EXERCISE INPUT Start Marker

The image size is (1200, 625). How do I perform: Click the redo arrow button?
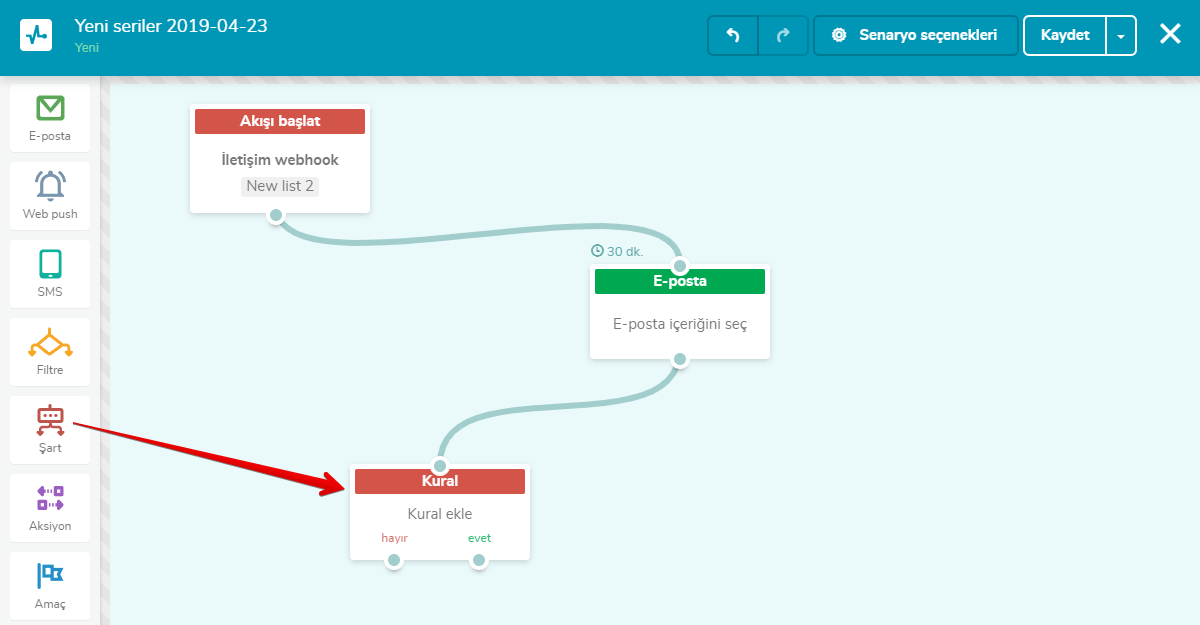click(783, 35)
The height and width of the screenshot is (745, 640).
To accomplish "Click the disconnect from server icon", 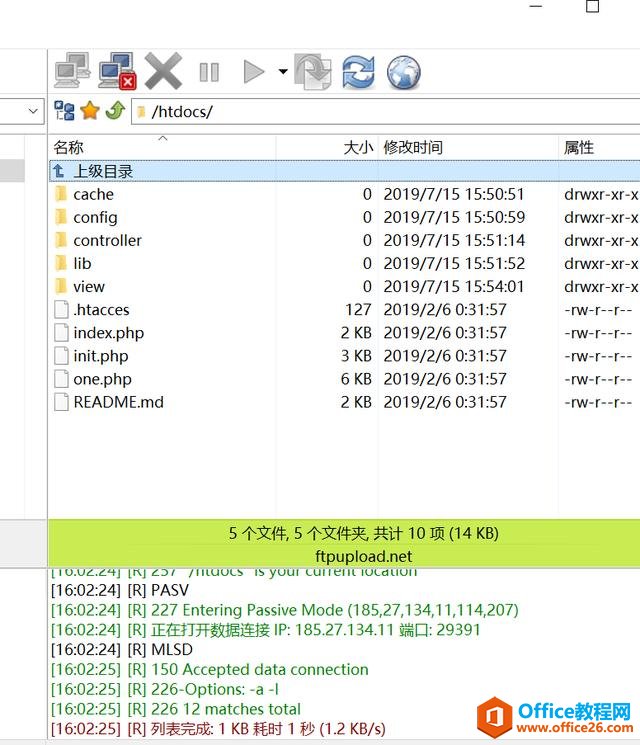I will click(x=117, y=72).
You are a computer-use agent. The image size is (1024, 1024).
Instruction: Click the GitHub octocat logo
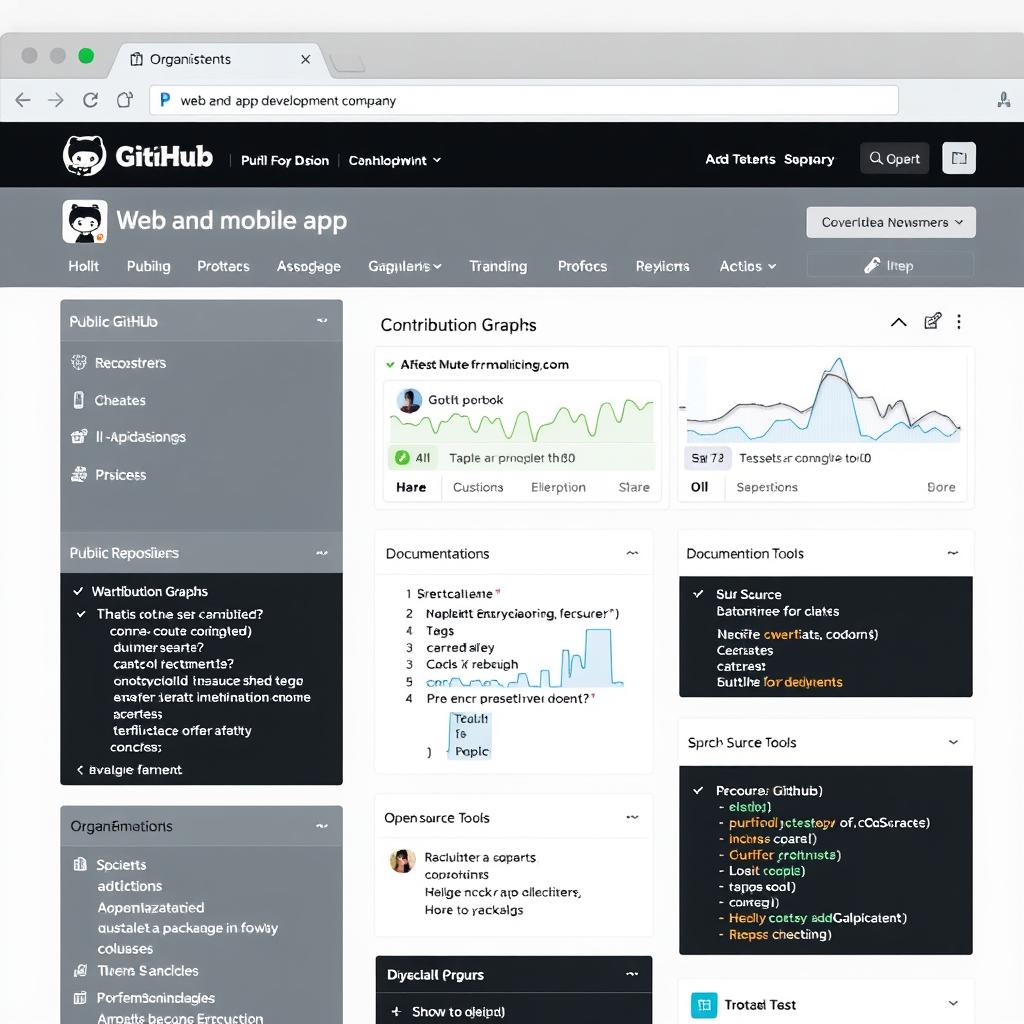(84, 157)
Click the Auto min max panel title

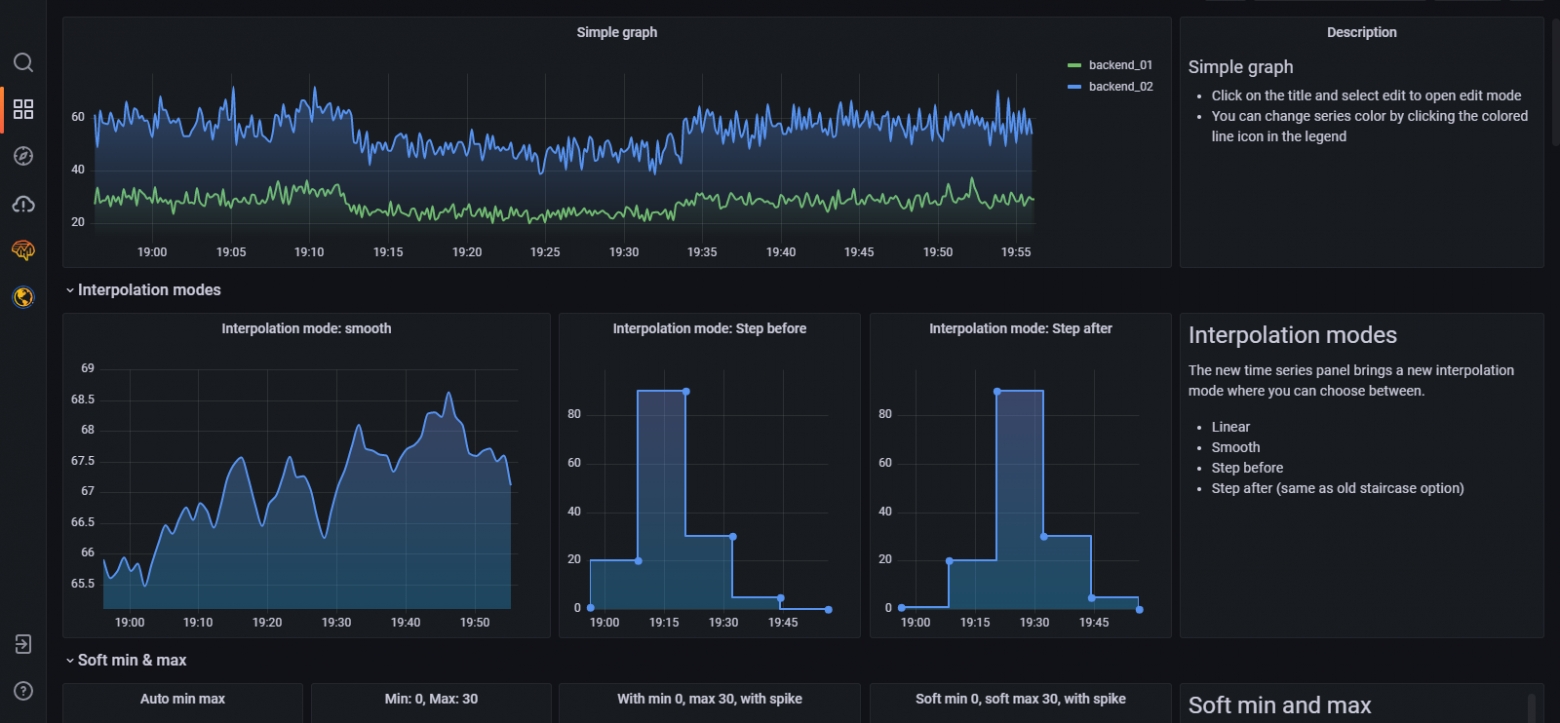[x=182, y=699]
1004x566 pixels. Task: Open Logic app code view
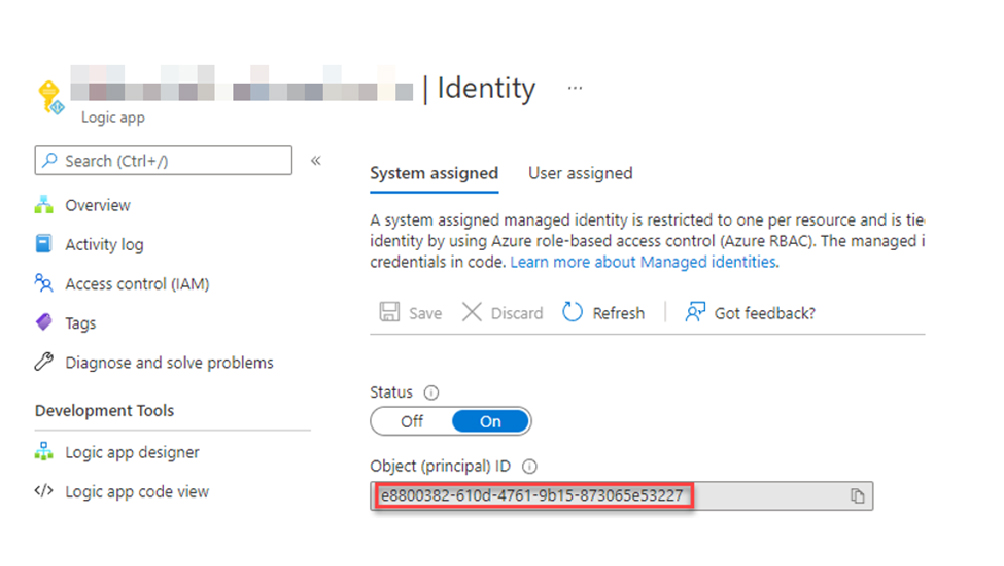tap(137, 491)
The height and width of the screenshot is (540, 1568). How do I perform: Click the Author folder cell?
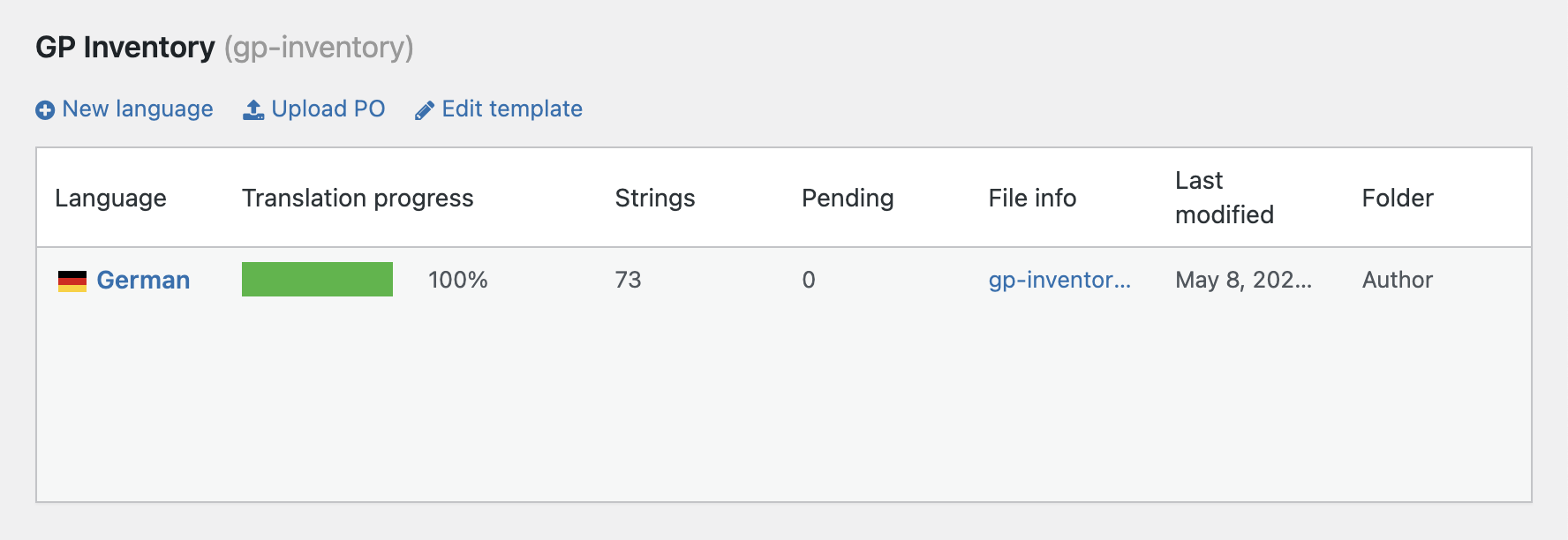click(x=1398, y=280)
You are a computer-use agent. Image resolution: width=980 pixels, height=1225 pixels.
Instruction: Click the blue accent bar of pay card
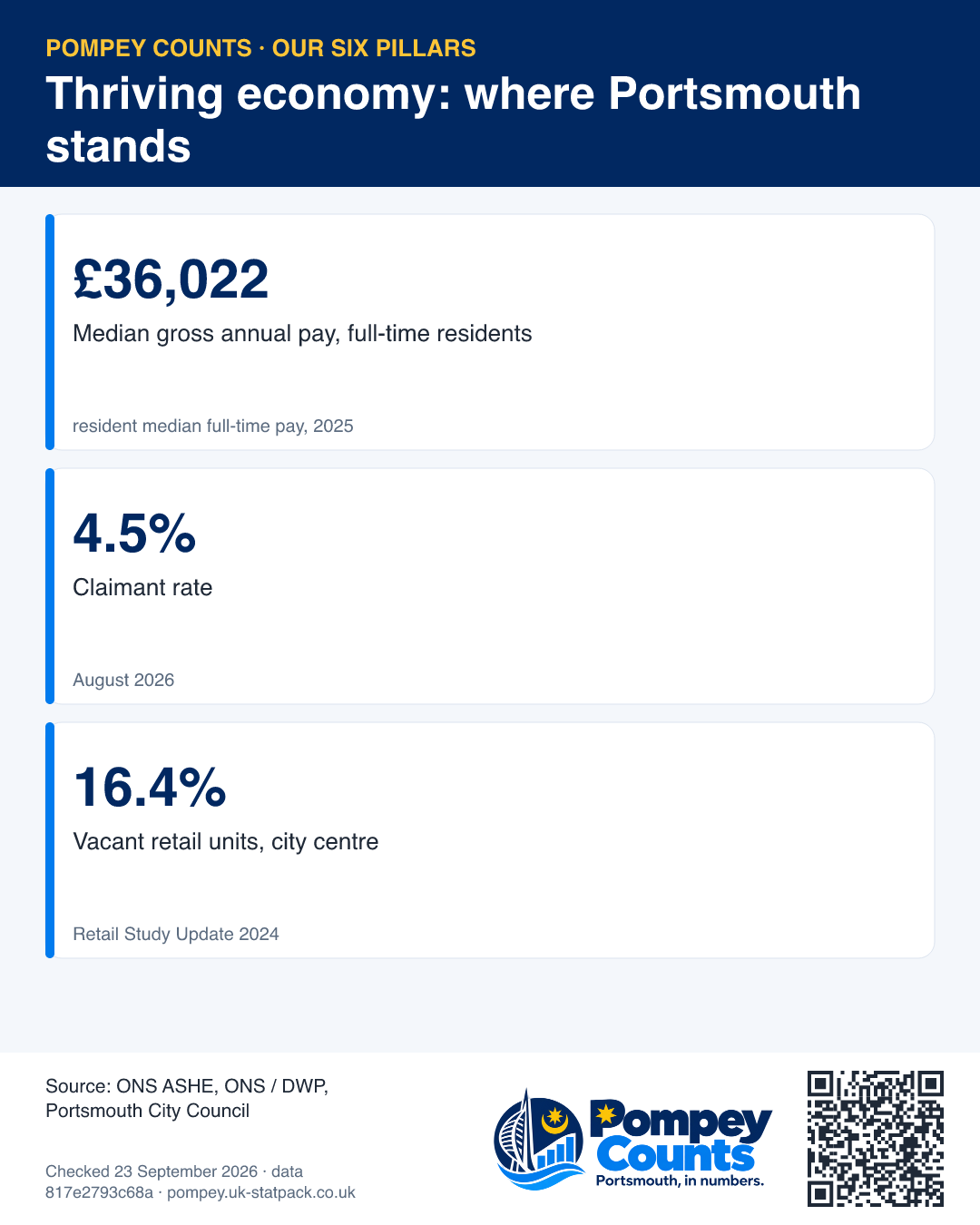(x=50, y=332)
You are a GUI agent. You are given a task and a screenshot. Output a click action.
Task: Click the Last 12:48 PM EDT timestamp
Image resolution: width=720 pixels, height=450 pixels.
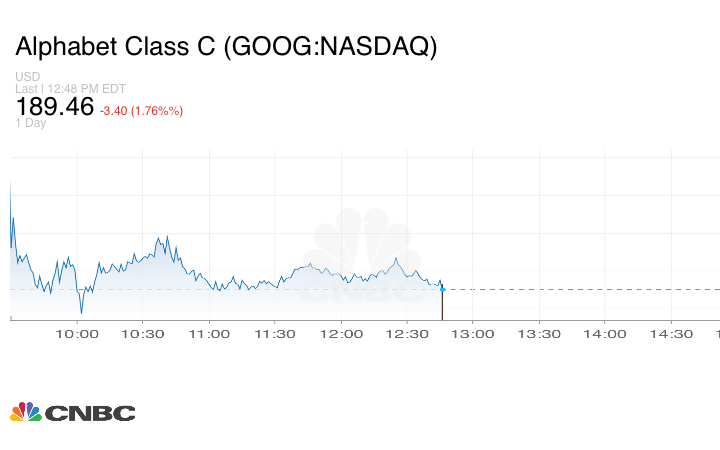point(70,89)
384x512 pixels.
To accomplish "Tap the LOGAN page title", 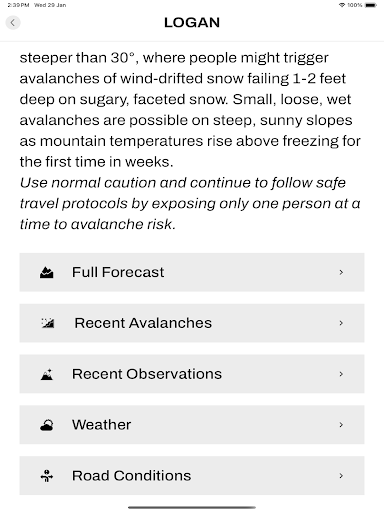I will click(x=192, y=23).
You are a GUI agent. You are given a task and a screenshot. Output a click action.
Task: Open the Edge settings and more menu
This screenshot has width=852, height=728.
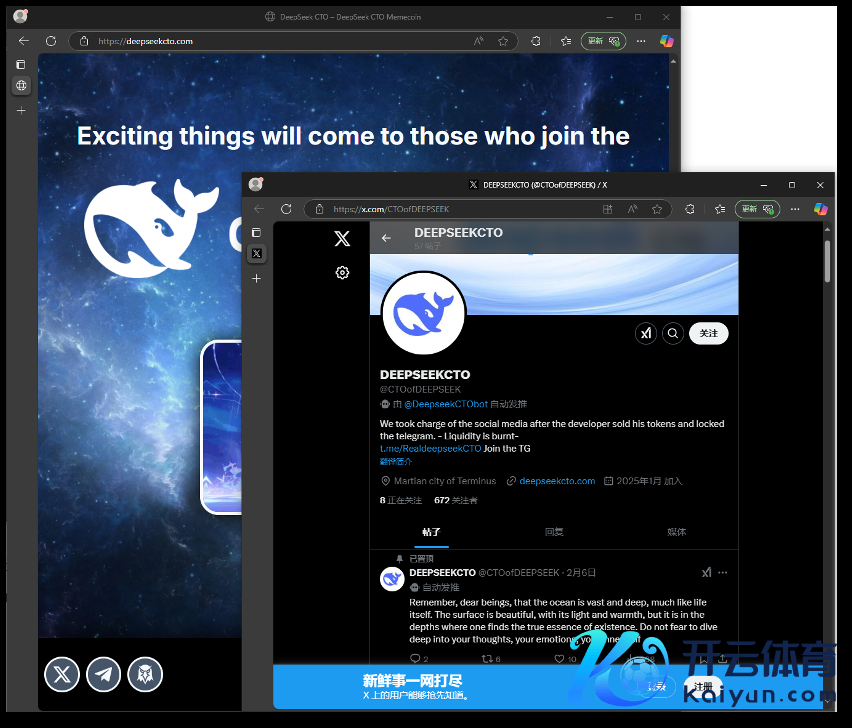pos(794,209)
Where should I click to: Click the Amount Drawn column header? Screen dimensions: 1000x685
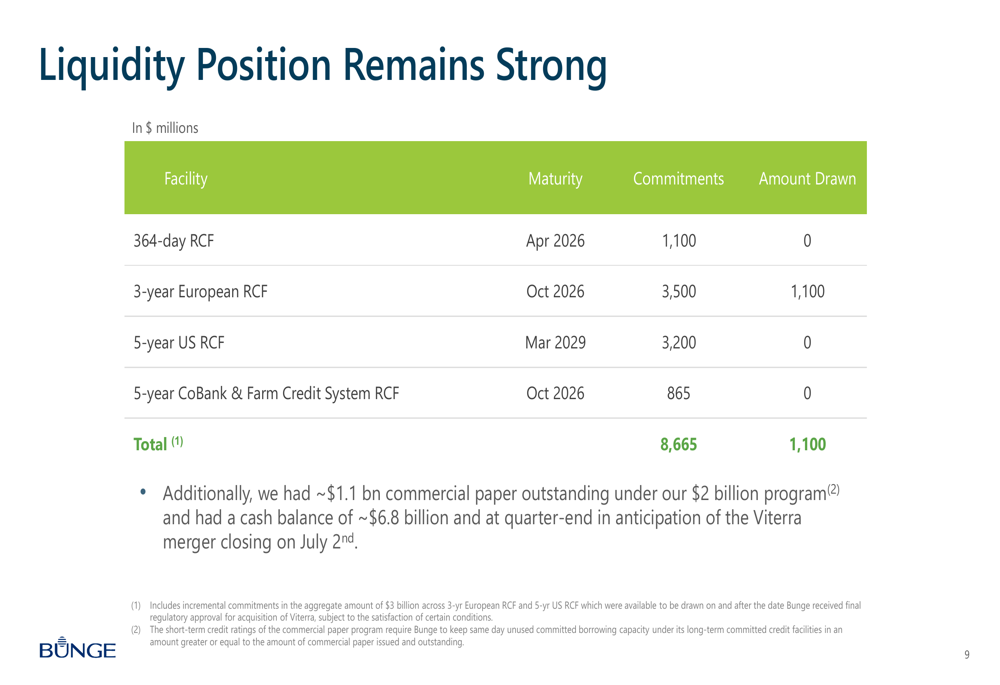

EXERCISE INPUT End Marker

> [EXERCISE DETAILS]
Track down every line in the entries that includes the string "computer", and copy it.

> [EXERCISE RESPONSE]
You are a computer-use agent. The image size is (1024, 1024).
You are a computer-use agent. Image resolution: width=980 pixels, height=1225 pixels.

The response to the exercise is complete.